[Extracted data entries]
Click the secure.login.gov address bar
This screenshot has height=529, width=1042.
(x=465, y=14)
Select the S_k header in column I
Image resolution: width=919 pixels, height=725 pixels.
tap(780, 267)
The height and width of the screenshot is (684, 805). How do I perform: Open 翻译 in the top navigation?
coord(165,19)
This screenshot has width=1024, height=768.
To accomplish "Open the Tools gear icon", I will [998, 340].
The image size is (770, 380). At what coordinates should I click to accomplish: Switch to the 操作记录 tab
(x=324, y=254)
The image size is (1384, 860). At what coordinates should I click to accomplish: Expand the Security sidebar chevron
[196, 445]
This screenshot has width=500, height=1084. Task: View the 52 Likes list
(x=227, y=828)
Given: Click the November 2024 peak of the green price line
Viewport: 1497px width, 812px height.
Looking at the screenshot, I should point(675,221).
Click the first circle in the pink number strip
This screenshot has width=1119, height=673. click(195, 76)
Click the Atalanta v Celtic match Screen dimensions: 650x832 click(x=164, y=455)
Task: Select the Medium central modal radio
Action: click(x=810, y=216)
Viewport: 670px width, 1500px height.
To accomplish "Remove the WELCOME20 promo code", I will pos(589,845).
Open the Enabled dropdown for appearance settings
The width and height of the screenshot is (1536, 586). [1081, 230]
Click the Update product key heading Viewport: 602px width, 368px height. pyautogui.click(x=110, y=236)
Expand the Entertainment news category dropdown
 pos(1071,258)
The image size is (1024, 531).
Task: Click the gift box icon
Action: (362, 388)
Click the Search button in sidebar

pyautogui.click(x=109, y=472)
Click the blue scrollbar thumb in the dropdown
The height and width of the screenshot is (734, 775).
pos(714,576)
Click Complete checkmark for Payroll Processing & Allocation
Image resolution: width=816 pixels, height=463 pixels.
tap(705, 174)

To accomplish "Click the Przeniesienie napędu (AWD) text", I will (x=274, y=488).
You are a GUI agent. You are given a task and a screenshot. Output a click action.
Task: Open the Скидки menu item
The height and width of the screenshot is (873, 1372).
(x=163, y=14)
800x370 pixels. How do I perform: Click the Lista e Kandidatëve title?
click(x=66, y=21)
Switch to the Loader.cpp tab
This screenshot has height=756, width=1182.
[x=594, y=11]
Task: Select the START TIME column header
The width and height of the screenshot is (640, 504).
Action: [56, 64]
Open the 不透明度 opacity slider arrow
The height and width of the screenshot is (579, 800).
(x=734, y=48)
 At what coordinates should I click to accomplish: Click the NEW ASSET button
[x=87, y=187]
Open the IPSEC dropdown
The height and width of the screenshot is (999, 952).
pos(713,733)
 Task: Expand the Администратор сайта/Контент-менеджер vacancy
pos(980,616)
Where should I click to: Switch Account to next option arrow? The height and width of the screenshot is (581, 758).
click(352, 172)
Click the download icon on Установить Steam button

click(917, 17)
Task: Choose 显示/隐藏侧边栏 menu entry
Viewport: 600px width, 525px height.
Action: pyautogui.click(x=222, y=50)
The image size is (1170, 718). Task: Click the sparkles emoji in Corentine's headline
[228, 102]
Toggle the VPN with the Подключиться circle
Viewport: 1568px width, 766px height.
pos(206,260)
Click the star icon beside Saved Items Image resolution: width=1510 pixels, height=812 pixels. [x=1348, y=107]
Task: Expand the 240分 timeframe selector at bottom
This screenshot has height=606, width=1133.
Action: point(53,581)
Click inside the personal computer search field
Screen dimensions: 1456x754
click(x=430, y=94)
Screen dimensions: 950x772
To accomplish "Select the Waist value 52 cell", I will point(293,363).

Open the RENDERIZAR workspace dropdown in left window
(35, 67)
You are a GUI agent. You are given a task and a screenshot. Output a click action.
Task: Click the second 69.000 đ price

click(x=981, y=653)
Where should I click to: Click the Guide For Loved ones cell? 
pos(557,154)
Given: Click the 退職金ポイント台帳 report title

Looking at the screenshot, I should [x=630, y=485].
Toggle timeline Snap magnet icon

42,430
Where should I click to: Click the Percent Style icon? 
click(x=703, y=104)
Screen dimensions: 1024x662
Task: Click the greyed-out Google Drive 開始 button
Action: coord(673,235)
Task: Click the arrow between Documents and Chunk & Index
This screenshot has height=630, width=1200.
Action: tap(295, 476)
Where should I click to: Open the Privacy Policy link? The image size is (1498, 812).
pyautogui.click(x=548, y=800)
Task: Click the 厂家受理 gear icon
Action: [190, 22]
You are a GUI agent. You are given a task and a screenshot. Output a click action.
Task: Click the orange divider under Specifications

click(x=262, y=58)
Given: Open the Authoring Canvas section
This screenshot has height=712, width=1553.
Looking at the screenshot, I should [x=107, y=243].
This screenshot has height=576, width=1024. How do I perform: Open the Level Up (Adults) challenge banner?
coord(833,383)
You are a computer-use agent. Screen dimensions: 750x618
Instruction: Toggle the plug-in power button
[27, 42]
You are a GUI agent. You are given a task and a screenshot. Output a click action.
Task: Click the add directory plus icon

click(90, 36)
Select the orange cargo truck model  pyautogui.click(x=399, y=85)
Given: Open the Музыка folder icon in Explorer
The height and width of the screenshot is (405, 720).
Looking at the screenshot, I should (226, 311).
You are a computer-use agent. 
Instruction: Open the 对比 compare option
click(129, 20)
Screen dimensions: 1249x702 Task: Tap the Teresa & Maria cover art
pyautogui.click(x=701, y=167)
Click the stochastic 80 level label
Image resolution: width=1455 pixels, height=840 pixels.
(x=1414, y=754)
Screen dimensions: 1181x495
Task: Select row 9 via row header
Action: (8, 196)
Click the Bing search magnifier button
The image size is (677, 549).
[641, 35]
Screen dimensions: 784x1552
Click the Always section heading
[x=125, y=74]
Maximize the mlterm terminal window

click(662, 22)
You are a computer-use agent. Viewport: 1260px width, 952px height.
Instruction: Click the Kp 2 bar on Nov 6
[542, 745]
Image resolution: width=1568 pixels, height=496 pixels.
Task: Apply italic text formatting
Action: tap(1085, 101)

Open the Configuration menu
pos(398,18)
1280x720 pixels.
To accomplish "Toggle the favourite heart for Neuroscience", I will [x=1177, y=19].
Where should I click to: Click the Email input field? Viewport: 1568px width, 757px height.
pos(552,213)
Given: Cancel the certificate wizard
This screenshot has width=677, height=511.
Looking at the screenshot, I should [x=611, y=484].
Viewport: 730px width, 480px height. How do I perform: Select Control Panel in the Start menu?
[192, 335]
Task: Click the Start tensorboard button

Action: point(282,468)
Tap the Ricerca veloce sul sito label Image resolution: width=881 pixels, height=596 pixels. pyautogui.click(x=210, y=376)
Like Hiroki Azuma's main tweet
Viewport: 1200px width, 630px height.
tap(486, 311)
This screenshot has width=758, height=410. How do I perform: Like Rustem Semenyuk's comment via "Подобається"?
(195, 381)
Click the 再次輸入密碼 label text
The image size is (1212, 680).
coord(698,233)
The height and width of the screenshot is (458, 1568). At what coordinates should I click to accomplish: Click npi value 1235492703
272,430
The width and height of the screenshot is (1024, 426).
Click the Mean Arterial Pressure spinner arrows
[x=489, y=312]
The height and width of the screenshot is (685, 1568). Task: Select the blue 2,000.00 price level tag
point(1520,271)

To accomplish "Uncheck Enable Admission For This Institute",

YOUR ASSIGNMENT: Could the entries above be output once more, exactly as they are?

EXERCISE RESPONSE:
Click the secure.login.gov address bar
This screenshot has height=529, width=1042.
(x=465, y=14)
Select the S_k header in column I
Image resolution: width=919 pixels, height=725 pixels.
tap(780, 267)
The height and width of the screenshot is (684, 805). How do I perform: Open 翻译 in the top navigation?
coord(165,19)
This screenshot has width=1024, height=768.
To accomplish "Open the Tools gear icon", I will [998, 340].
The image size is (770, 380). At what coordinates should I click to accomplish: Switch to the 操作记录 tab
(x=324, y=254)
The image size is (1384, 860). At what coordinates should I click to accomplish: Expand the Security sidebar chevron
[196, 445]
This screenshot has width=500, height=1084. Task: View the 52 Likes list
(x=227, y=828)
Given: Click the November 2024 peak of the green price line
Viewport: 1497px width, 812px height.
Looking at the screenshot, I should point(675,221).
Click the first circle in the pink number strip
This screenshot has width=1119, height=673. click(195, 76)
Click the Atalanta v Celtic match Screen dimensions: 650x832 click(x=164, y=455)
Task: Select the Medium central modal radio
Action: click(x=810, y=216)
Viewport: 670px width, 1500px height.
To accomplish "Remove the WELCOME20 promo code", I will pos(589,845).
Open the Enabled dropdown for appearance settings
The width and height of the screenshot is (1536, 586). [1081, 230]
Click the Update product key heading Viewport: 602px width, 368px height. pyautogui.click(x=110, y=236)
Expand the Entertainment news category dropdown
 pos(1071,258)
The image size is (1024, 531).
Task: Click the gift box icon
Action: (362, 388)
Click the Search button in sidebar

pyautogui.click(x=109, y=472)
Click the blue scrollbar thumb in the dropdown
The height and width of the screenshot is (734, 775).
pos(714,576)
Click Complete checkmark for Payroll Processing & Allocation
Image resolution: width=816 pixels, height=463 pixels.
tap(705, 174)

To accomplish "Click the Przeniesienie napędu (AWD) text", I will (x=274, y=488).
You are a GUI agent. You are given a task and a screenshot. Output a click action.
Task: Open the Скидки menu item
The height and width of the screenshot is (873, 1372).
(x=163, y=14)
800x370 pixels. How do I perform: Click the Lista e Kandidatëve title?
click(x=66, y=21)
Switch to the Loader.cpp tab
This screenshot has height=756, width=1182.
[x=594, y=11]
Task: Select the START TIME column header
The width and height of the screenshot is (640, 504).
Action: [56, 64]
Open the 不透明度 opacity slider arrow
The height and width of the screenshot is (579, 800).
(x=734, y=48)
 At what coordinates should I click to accomplish: Click the NEW ASSET button
[x=87, y=187]
Open the IPSEC dropdown
The height and width of the screenshot is (999, 952).
pos(713,733)
 Task: Expand the Администратор сайта/Контент-менеджер vacancy
pos(980,616)
Where should I click to: Switch Account to next option arrow? The height and width of the screenshot is (581, 758).
click(352, 172)
Click the download icon on Установить Steam button

click(917, 17)
Task: Choose 显示/隐藏侧边栏 menu entry
Viewport: 600px width, 525px height.
Action: pyautogui.click(x=222, y=50)
The image size is (1170, 718). Task: Click the sparkles emoji in Corentine's headline
[228, 102]
Toggle the VPN with the Подключиться circle
Viewport: 1568px width, 766px height.
pos(206,260)
Click the star icon beside Saved Items Image resolution: width=1510 pixels, height=812 pixels. [x=1348, y=107]
Task: Expand the 240分 timeframe selector at bottom
This screenshot has height=606, width=1133.
Action: point(53,581)
Click inside the personal computer search field
Screen dimensions: 1456x754
click(x=430, y=94)
Screen dimensions: 950x772
To accomplish "Select the Waist value 52 cell", I will point(293,363).

Open the RENDERIZAR workspace dropdown in left window
(35, 67)
You are a GUI agent. You are given a task and a screenshot. Output a click action.
Task: Click the second 69.000 đ price

click(x=981, y=653)
Where should I click to: Click the Guide For Loved ones cell? 
pos(557,154)
Given: Click the 退職金ポイント台帳 report title

Looking at the screenshot, I should [x=630, y=485].
Toggle timeline Snap magnet icon

42,430
Where should I click to: Click the Percent Style icon? 
click(x=703, y=104)
Screen dimensions: 1024x662
Task: Click the greyed-out Google Drive 開始 button
Action: coord(673,235)
Task: Click the arrow between Documents and Chunk & Index
This screenshot has height=630, width=1200.
Action: tap(295, 476)
Where should I click to: Open the Privacy Policy link? The image size is (1498, 812).
pyautogui.click(x=548, y=800)
Task: Click the 厂家受理 gear icon
Action: [190, 22]
You are a GUI agent. You are given a task and a screenshot. Output a click action.
Task: Click the orange divider under Specifications

click(x=262, y=58)
Given: Open the Authoring Canvas section
This screenshot has height=712, width=1553.
Looking at the screenshot, I should [x=107, y=243].
This screenshot has height=576, width=1024. How do I perform: Open the Level Up (Adults) challenge banner?
coord(833,383)
You are a computer-use agent. Screen dimensions: 750x618
Instruction: Toggle the plug-in power button
[27, 42]
You are a GUI agent. You are given a task and a screenshot. Output a click action.
Task: Click the add directory plus icon

click(90, 36)
Select the orange cargo truck model  pyautogui.click(x=399, y=85)
Given: Open the Музыка folder icon in Explorer
The height and width of the screenshot is (405, 720).
Looking at the screenshot, I should (226, 311).
You are a computer-use agent. 
Instruction: Open the 对比 compare option
click(129, 20)
Screen dimensions: 1249x702 Task: Tap the Teresa & Maria cover art
pyautogui.click(x=701, y=167)
Click the stochastic 80 level label
Image resolution: width=1455 pixels, height=840 pixels.
(x=1414, y=754)
Screen dimensions: 1181x495
Task: Select row 9 via row header
Action: (8, 196)
Click the Bing search magnifier button
The image size is (677, 549).
[641, 35]
Screen dimensions: 784x1552
Click the Always section heading
[x=125, y=74]
Maximize the mlterm terminal window

click(662, 22)
You are a computer-use agent. Viewport: 1260px width, 952px height.
Instruction: Click the Kp 2 bar on Nov 6
[542, 745]
Image resolution: width=1568 pixels, height=496 pixels.
Task: Apply italic text formatting
Action: tap(1085, 101)

Open the Configuration menu
pos(398,18)
1280x720 pixels.
To accomplish "Toggle the favourite heart for Neuroscience", I will [x=1177, y=19].
Where should I click to: Click the Email input field? Viewport: 1568px width, 757px height.
pos(552,213)
Given: Cancel the certificate wizard
This screenshot has width=677, height=511.
Looking at the screenshot, I should [x=611, y=484].
Viewport: 730px width, 480px height. How do I perform: Select Control Panel in the Start menu?
[192, 335]
Task: Click the Start tensorboard button

Action: point(282,468)
Tap the Ricerca veloce sul sito label Image resolution: width=881 pixels, height=596 pixels. pyautogui.click(x=210, y=376)
Like Hiroki Azuma's main tweet
Viewport: 1200px width, 630px height.
tap(486, 311)
This screenshot has width=758, height=410. How do I perform: Like Rustem Semenyuk's comment via "Подобається"?
(195, 381)
Click the 再次輸入密碼 label text
The image size is (1212, 680).
coord(698,233)
The height and width of the screenshot is (458, 1568). At what coordinates should I click to accomplish: Click npi value 1235492703
272,430
The width and height of the screenshot is (1024, 426).
Click the Mean Arterial Pressure spinner arrows
[x=489, y=312]
The height and width of the screenshot is (685, 1568). Task: Select the blue 2,000.00 price level tag
point(1520,271)

To accomplish "Uncheck Enable Admission For This Institute",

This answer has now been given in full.